▶ _Task inputs_
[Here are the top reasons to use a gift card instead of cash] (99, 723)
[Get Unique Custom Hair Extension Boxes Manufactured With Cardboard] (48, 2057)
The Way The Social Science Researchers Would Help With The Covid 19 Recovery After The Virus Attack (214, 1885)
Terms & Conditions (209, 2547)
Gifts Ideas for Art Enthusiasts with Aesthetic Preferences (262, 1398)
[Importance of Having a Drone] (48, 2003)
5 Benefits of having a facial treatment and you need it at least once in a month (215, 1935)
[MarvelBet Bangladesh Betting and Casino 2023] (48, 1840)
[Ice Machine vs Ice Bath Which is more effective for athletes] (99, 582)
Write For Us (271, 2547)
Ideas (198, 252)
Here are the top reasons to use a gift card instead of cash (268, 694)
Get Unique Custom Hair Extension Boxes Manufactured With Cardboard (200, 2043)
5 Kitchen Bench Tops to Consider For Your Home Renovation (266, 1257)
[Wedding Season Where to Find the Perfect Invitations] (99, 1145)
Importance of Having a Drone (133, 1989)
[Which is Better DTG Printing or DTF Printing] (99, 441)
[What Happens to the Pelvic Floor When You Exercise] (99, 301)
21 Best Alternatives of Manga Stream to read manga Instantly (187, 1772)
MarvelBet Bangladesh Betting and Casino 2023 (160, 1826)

▶ _Your instructions_
The lines to copy are those above that contain "Manufactured".

▶ _Your solution_
[Get Unique Custom Hair Extension Boxes Manufactured With Cardboard] (48, 2057)
Get Unique Custom Hair Extension Boxes Manufactured With Cardboard (200, 2043)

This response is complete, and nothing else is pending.